**Complete o seguinte**:
**a)** Responda, com base no texto sobre a justiça de Deus:
(i) Que palavra da Vulgata corresponde a "vinha"?
(ii) Que pagamento o homem prometia aos trabalhadores que contratava?
(iii) Que exemplos de pessoas com razoável formação teológica são citados?
**b)** Copie, sem alterações, o trecho do texto sobre a justiça de Deus que começa com as palavras "com aquilo que" e termina com "é eminentemente sobrenatural.".
**c)** Dê continuidade ao texto sobre a justiça de Deus a partir da última frase apresentada.

**Texto fornecido**:
——

Seria Deus um injusto?

SERIA DEUS UM INJUSTO?

Por acaso não tenho o direito de fazer o que quero

com aquilo que me pertence? (Mt 20, 15).

Por desconhecer em profundidade os mistérios dos dons de Deus, certas pessoas, de forma inadvertida ou leviana, dizem que Deus seria injusto, ao dar mais talentos a uns do que a outros. Olhando sob a ótima humana ou econômica, de fato, fica difícil compreender Deus tirando tudo de um pobre para tornar mais abastado um rico que tem dez vezes mais. No entanto, é prudente que não se busque refletir sobre as coisas de Deus com olhares naturais e materialistas. A história dos dons é eminentemente sobrenatural.

Há tempos, em uma reunião, dessas oriundas de movimentos eclesiais, reunindo pessoas de classe média foi levantado o assunto dom de Deus, à luz da chamada “Parábola dos Talentos” (Mt 25, 14-30). Recordo que algumas pessoas, por ignorar o assunto, se rebelaram contra a constatação, da forma, primeiro gratuita e depois misteriosa, como Deus dá seus dons.

Disseram que Deus seria injusto se desse mais dons a uns que a outros. E é de estranhar, que posições desse jaez tenham sido assumidas por pessoas com razoável formação teológica (ex-padres, ex-freiras) e que, de certa forma, refletem o pensar desinformado, no terreno da exegese, de muita gente.

Para compreender melhor o assunto, vamos nos socorrer da “parábola dos trabalhadores na vinha”. Curiosamente, a maioria das traduções da língua portuguesa fala em vinha, ao descrever a parábola contida em Mt 20, 1-16. A palavra aparece na vulgata como vineam, traduzida do original grego ampelona, cuja idéia aproximada é de chácara, lugar onde se planta alguma coisa, inclusive uvas.

Como as versões do português de Portugal apresentavam a palavra vinha, esta foi apropriada para os textos brasileiros, embora seja uma expressão pouco empregada entre nós. Por vinha, entenda-se, deste modo, uma pequena propriedade rural, um pequeno sítio, onde, entre outras árvores, há parreiras com uvas viníferas e de mesa.

Pois resolvi buscar a chamada “parábola dos trabalhadores da vinha”, por entender se tratar da que melhor propicia a compreensão da justiça e gratuidade do dom de Deus. A história é conhecida. Um homem precisava de trabalhadores em sua chácara. Saiu a contratar operários, em diversas horas do dia, a todos prometendo, como pagamento, uma moeda de prata. No meio da tarde, viu alguns desocupados na praça, e como perguntasse por que estavam ociosos, recebeu como resposta:

É porque ninguém nos contratou... (v. 7).

——

**Dados fornecidos**:
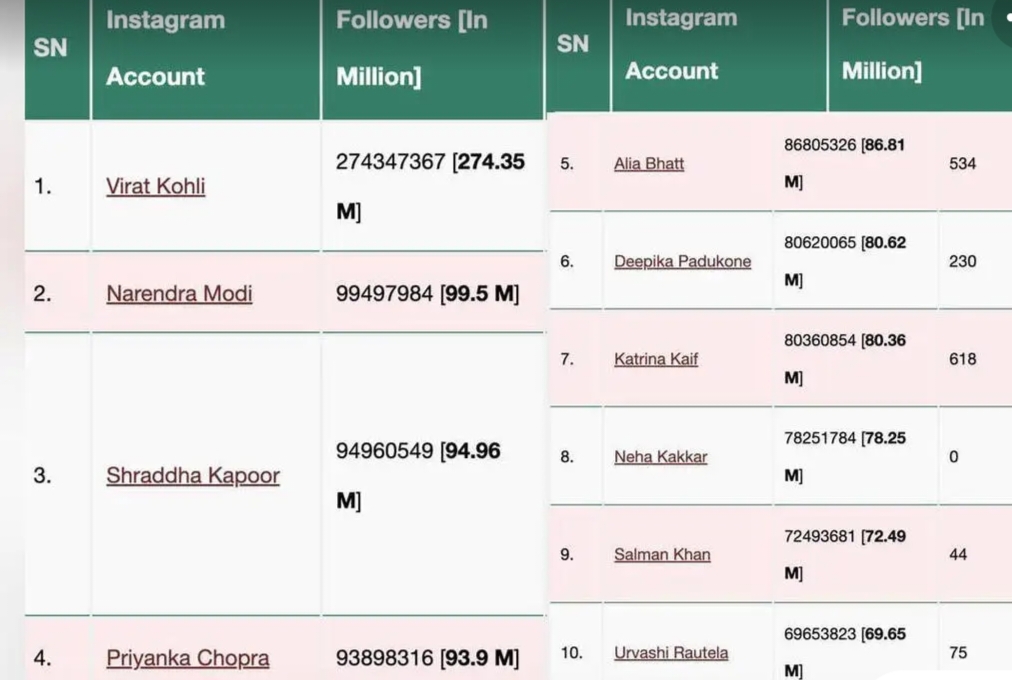The image size is (1012, 680).
Task: Click the Deepika Padukone account link
Action: coord(682,261)
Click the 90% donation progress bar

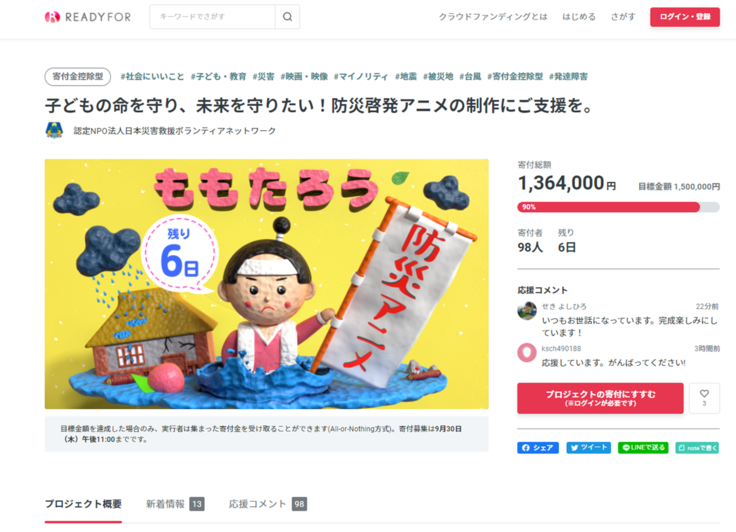click(618, 207)
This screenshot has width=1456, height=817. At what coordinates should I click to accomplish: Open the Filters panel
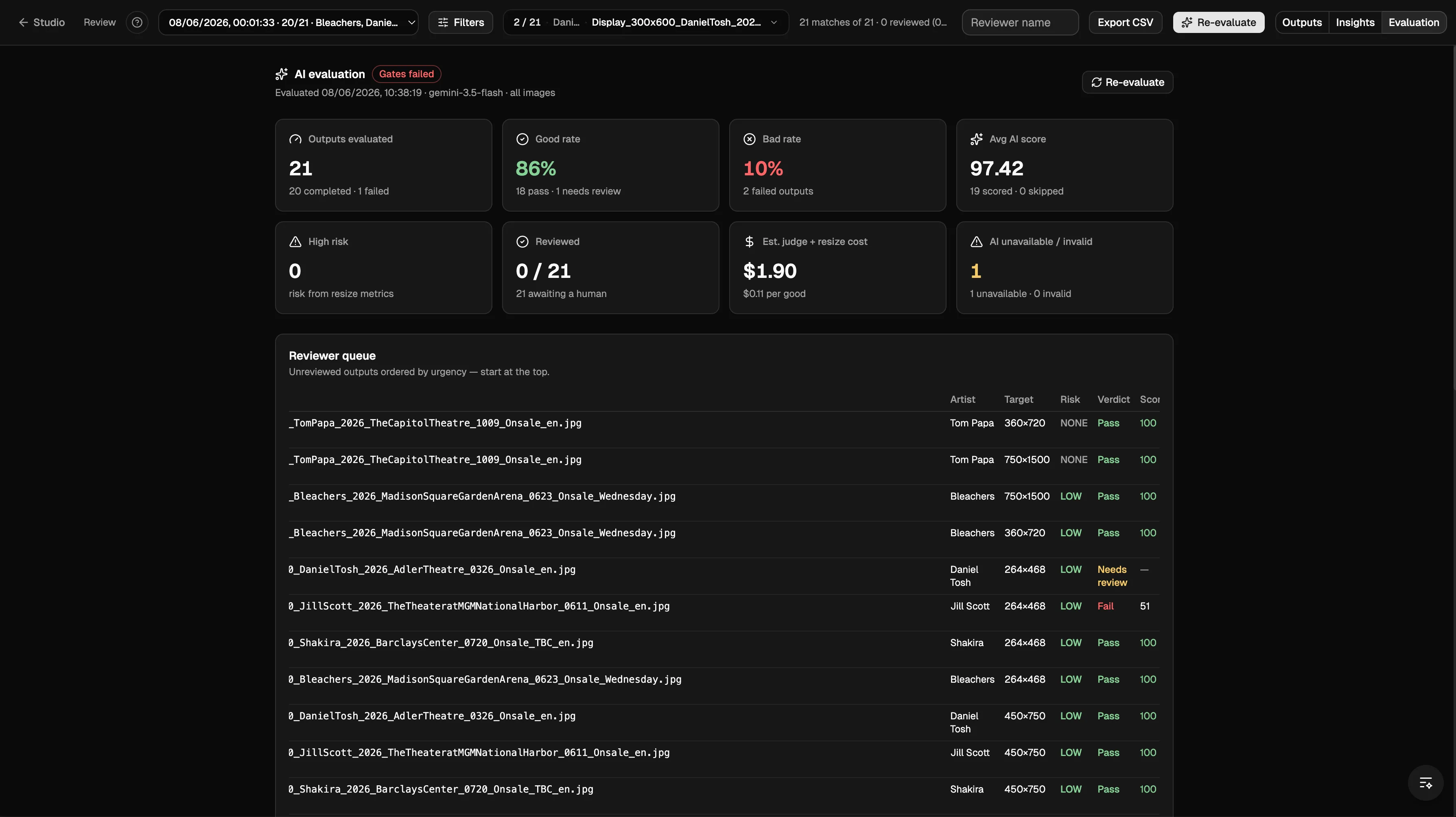click(x=461, y=22)
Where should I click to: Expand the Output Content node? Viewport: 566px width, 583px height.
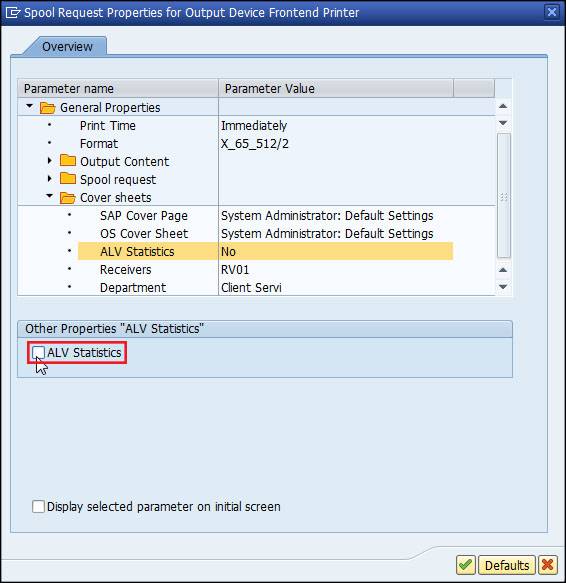click(x=50, y=161)
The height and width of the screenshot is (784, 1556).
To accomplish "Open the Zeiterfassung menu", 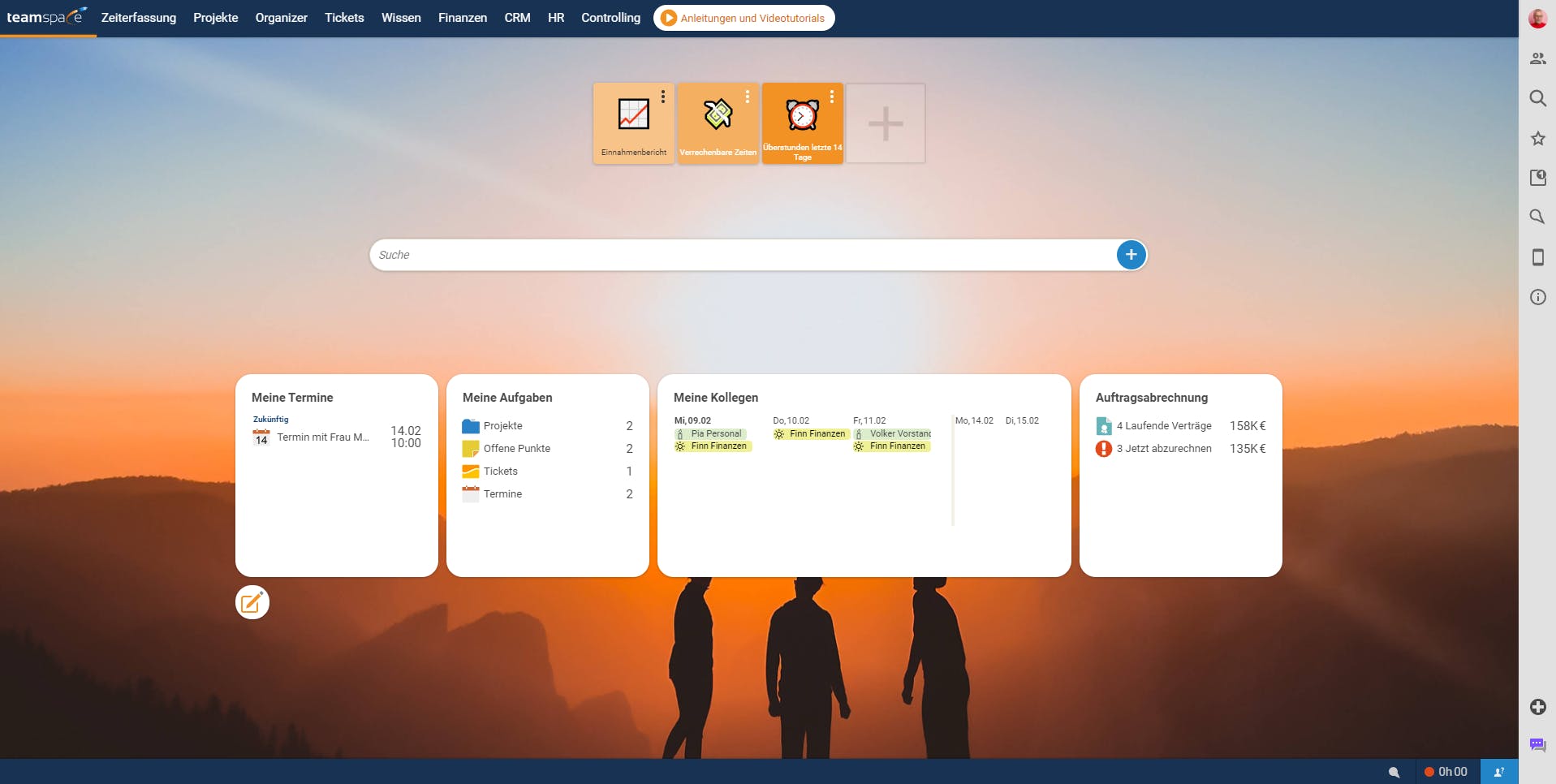I will tap(139, 17).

——

**Respostas escritas**:
**a)**
(i) Vineam.
(ii) Uma moeda de prata.
(iii) Ex-padres e ex-freiras.

**b)**
com aquilo que me pertence? (Mt 20, 15).

Por desconhecer em profundidade os mistérios dos dons de Deus, certas pessoas, de forma inadvertida ou leviana, dizem que Deus seria injusto, ao dar mais talentos a uns do que a outros. Olhando sob a ótima humana ou econômica, de fato, fica difícil compreender Deus tirando tudo de um pobre para tornar mais abastado um rico que tem dez vezes mais. No entanto, é prudente que não se busque refletir sobre as coisas de Deus com olhares naturais e materialistas. A história dos dons é eminentemente sobrenatural.

**c)**
O patrão mandou-os igualmente para a vinha, auxiliar nos trabalhos. No fim do dia, chamou a todos, dando a cada um uma moeda de prata, conforme prometera, começando o pagamento pelos que havia começado mais tarde. Os que começaram a trabalhar cedo murmuraram contra o homem, pois, julgando terem trabalhado mais tempo, imaginavam receber uma remuneração maior, ao que o empregador respondeu:

Amigo, eu não fui injusto com você. Não combinamos uma moeda

de prata? Tome o que é seu, e volte para casa. Eu quero dar

também a esse, que foi contratado por último, a mesmo que dei

a você. Por acaso não tenho o direito de fazer o que eu quero

com aquilo que me pertence? Ou você está com ciúmes porque

estou sendo generoso? Assim os últimos serão os primeiros, e os

primeiros serão os últimos (vv. 13-15).

Deus não exclui ninguém. No Reino não há marginalizados, nem eleitos de segunda classe. Os dons de Deus são distribuídos a todos. Essa distribuição é uma grandeza tão complexa que supera as idéias humanas de justiça. No Reino de Deus não há lugar para ciúmes; é heresia tentar “julgar a Deus”, ou querer saber por que ele deu mais ou menos dons, por tempo maior ou menor.

Existem muitos dons, mas o conjunto teologal (fé, esperança e amor), impresso no batismo, é suficiente para a salvação, que é o dom maior. Os que julgam possuir mais méritos que os outros, em termos de dons sobrenaturais, devem assumir a consciência que esses são gratuitos, mas implicam em responsabilidade, por isso precisam ser cada vez mais desenvolvidos.

Esta parábola, em algumas bíblias protestantes, tem o título de “igualdade dos galardões”, pois afirma que todos os dons que recebemos concorrem igualmente para a nossa salvação. A parábola dos trabalhadores (Mt 20) tem algumas peculiaridades que vale a pena estudar:

O Reino é semelhante... (v. 1)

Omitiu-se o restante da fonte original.